Conference Blog

23
Jan

Gobeshona 6: Enhancing Climate Finance

ICCCAD on Enhancing Climate Finance Governance in Bangladesh.

The session titled “Enhancing climate finance governance in Bangladesh” , hosted by ICCCAD was held at Independent University, Bangladesh (IUB) as a part of Gobeshona 6, a four-day conference organized by the International Centre for Climate Change And Development (ICCCAD). 

The chair as well as the moderator of the following session was Prof. Mizan R. Khan, Deputy Director, ICCCAD. The presenters were Mr. Abul Basar, Mr. Ziaul Haque Mukta and Mr. A S M Marjan Nur. The respective panelists were Mr. Abul Basar, PROKAS, British Council; Mr. Ziaul Haque Mukta, General Secretary, CSRL; Mr. Md. Mokhtar Ahemd, Director (Planning, Development and Negotiation), Bangladesh Climate Change Trust  and Mr. Sherpard Zvigadza, Visiting Researcher, ICCCAD.

Mr. Abul Basar inaugurated the session by giving a short brief about PROKAS, a UK Department for International Development (DFID) funded programme designed to support government and civil society initiatives to improve transparency and accountability in Bangladesh. As Climate finance has been facing some challenges such as 

  • poor Measurable Reportable Verifiable (MRV) system
  • misuse of resources
  • weak government monitoring
  • insufficient institutional coordination
  • lack of people’s participation

In his presentation, he talked about the objectives of improving the efficiency of climate finance. He also talked about the two phase initiatives that had been planned to take into action. Because if the adaptation fails, a hypothetical prediction shows that Bangladesh may witness serious consequences like-

  1. By 2050, 1 in every 7 people will become displaced
  2. More migrates may arrive in Dhaka annually
  3. Majority of migration to the growing Dhaka slums

The 2nd presenter was Mr. Ziaul Haque Mukta. Giving an introduction to CSRL (Campaign for Sustainable Rural Livelihoods), he mentioned about a project where the purpose is to collaborate with PROKAS in order to enhance the quality of livelihoods of the rural people. He said that for that particular project, 3 districts had been selected, where the major focus would be on youth participation in volunteering. During observation, they had noticed some major issues which were mostly causing drawbacks. He also mentioned some challenges such as-

  • Political influence
  • Focus on macro-policy
  • Lack of unique adaptation plans
  • Natural disasters

Therefore, some foolproof future plans had been taken by them in order to execute the project.

Later on Mr. A S M Marjan Nur began his presentation with a brief description of how C3ER, ICCCAD and BRAC had been working together for the support in accessing and utilization of climate funds.  With the positive engagement of stakeholders, they had been taking collective action with the partnership of BCCT, IDCOL, BUILD and the government of the people’s republic of Bangladesh in order to achieve climate goals. He said that they had organized 4 write-shops and 5 sensitization workshops in this regard. He added that for institutional strengthening, DWA and LGED had a Green Climate Fund which assisted them to facilitate vulnerable areas and helped monitoring and evaluating climate issues.
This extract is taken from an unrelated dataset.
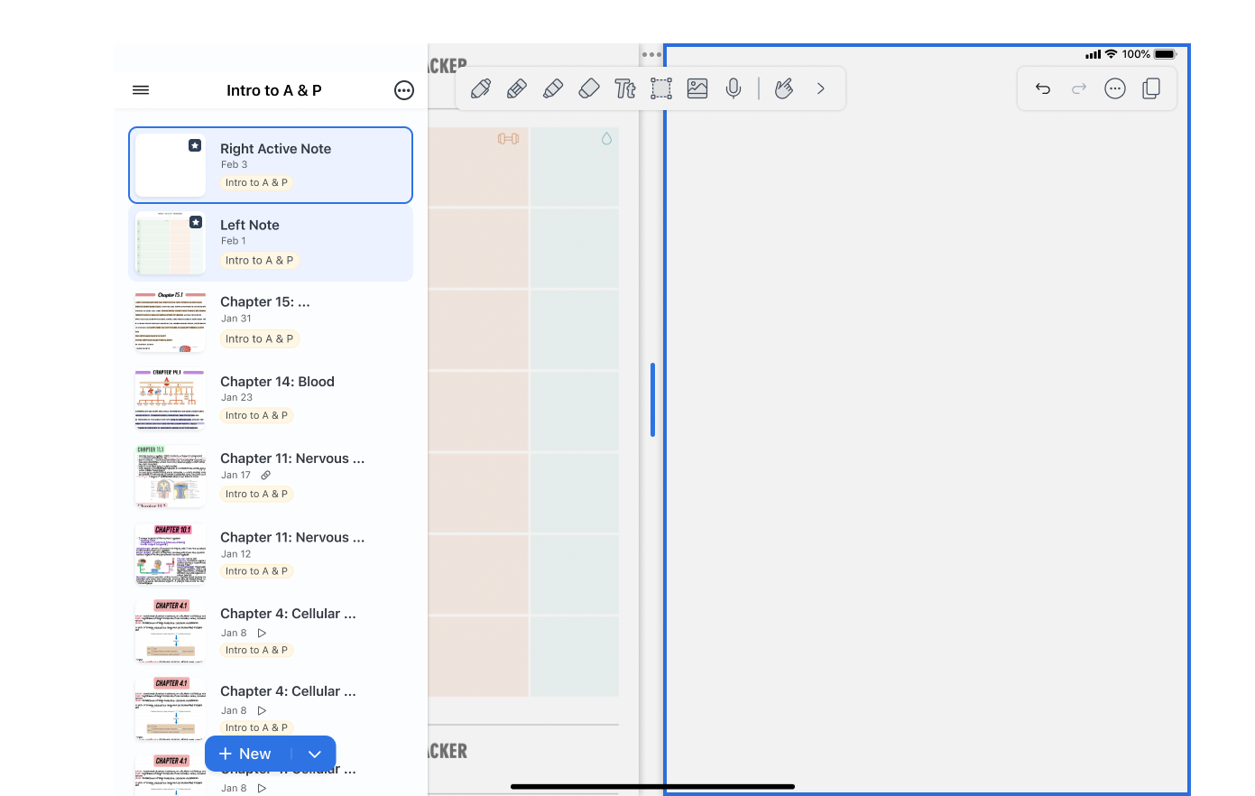Toggle favorite star on Left Note thumbnail
This screenshot has height=796, width=1255.
[x=196, y=222]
He also mentioned about their achievements on improving MRV that includes MoU with ERD, assessing women access to Social Safety net Programme in climate vulnerable areas, 3 project sites with BCCT, IMED, LGI and IBP’s  representatives that ensure the voices of local people so on and so forth. Finally he concluded by explaining how their Youth Leadership Programme and Life Skill Training had been very helpful for the people of vulnerable areas in the coastal and northern part of the country. 

The respective panelists then came up on stage for the question answer phase where few interventions had been placed on the table and the panel members responded accordingly.

The whole purpose of this session was to help acknowledge everyone how climate finance had been facing difficulties in the context of Bangladesh and how different authorities had been playing a vital role in taking possible steps in order to smoothen those rough paths.

Safa Azad is an Environmental Management student at IUB.